• **EXERCISE OBJECTIVE**: In the data, find the word "width" and copy out every line that has it.
--- AVAILABLE DATA Enclosed Below ---
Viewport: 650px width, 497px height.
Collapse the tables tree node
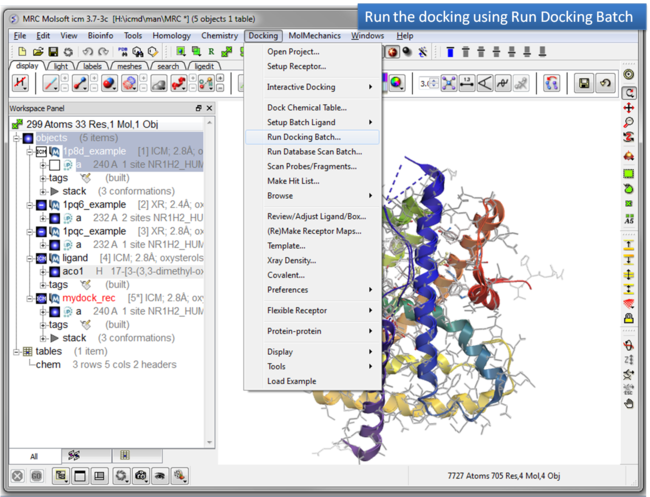[14, 351]
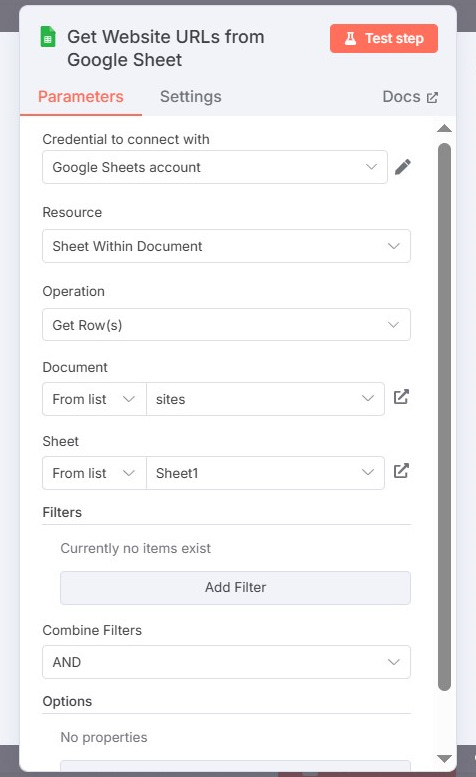
Task: Select the Parameters tab
Action: tap(81, 97)
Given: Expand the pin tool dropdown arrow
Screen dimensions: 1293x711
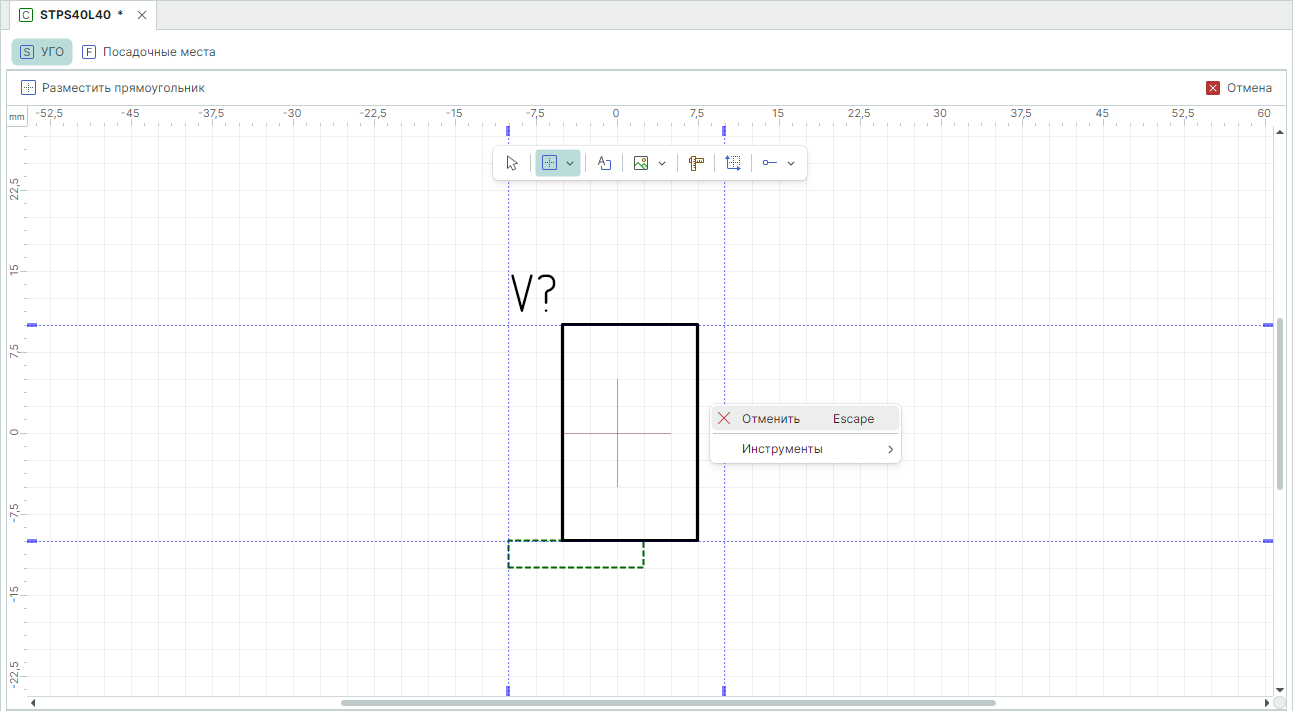Looking at the screenshot, I should pyautogui.click(x=791, y=163).
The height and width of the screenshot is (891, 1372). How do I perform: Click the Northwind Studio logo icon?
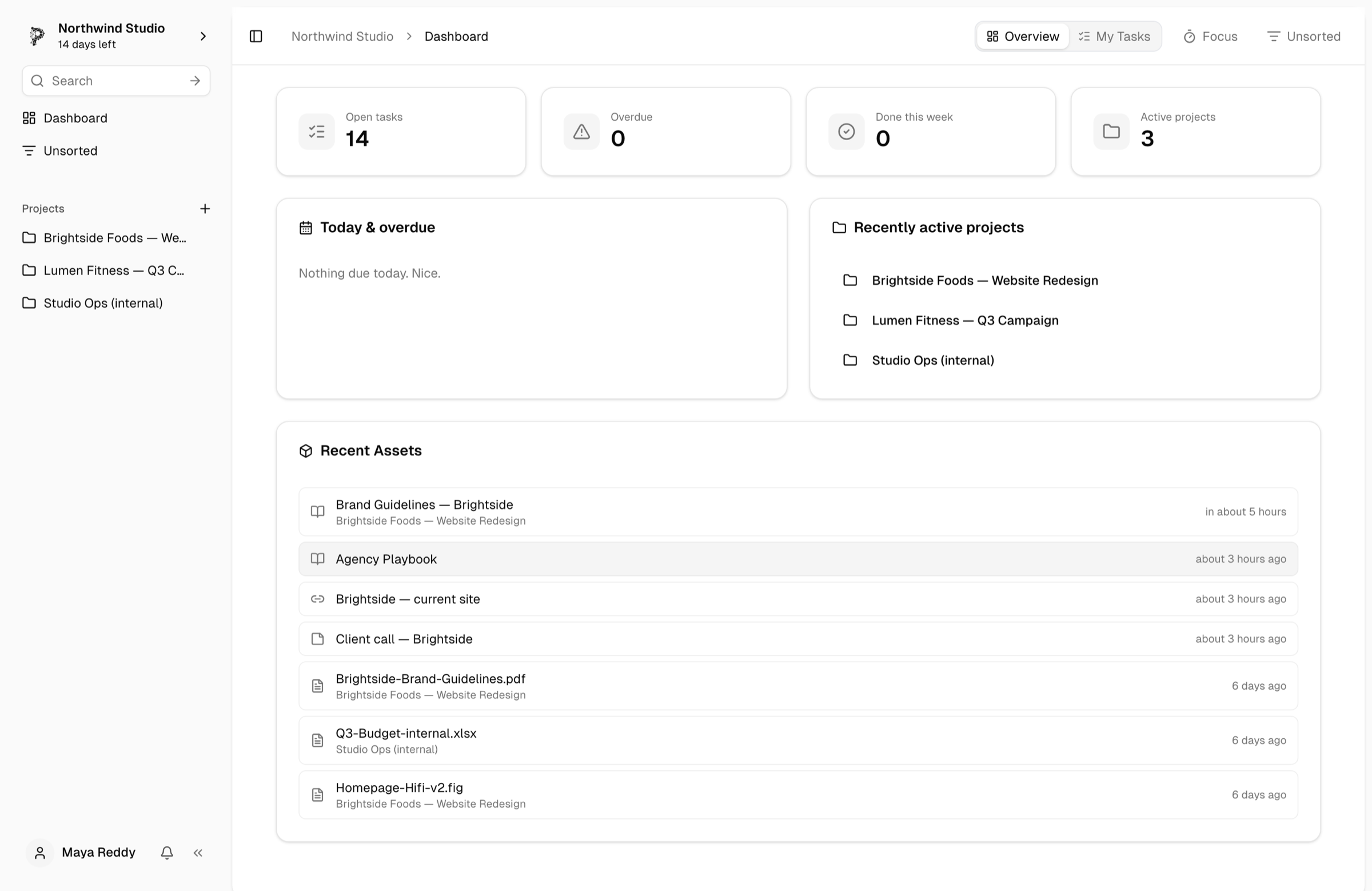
--- End of Enclosed AVAILABLE DATA ---
• **SOLUTION BELOW**:
Viewport: 650px width, 497px height.
The height and width of the screenshot is (891, 1372). How do I perform: Click the Northwind Studio logo icon?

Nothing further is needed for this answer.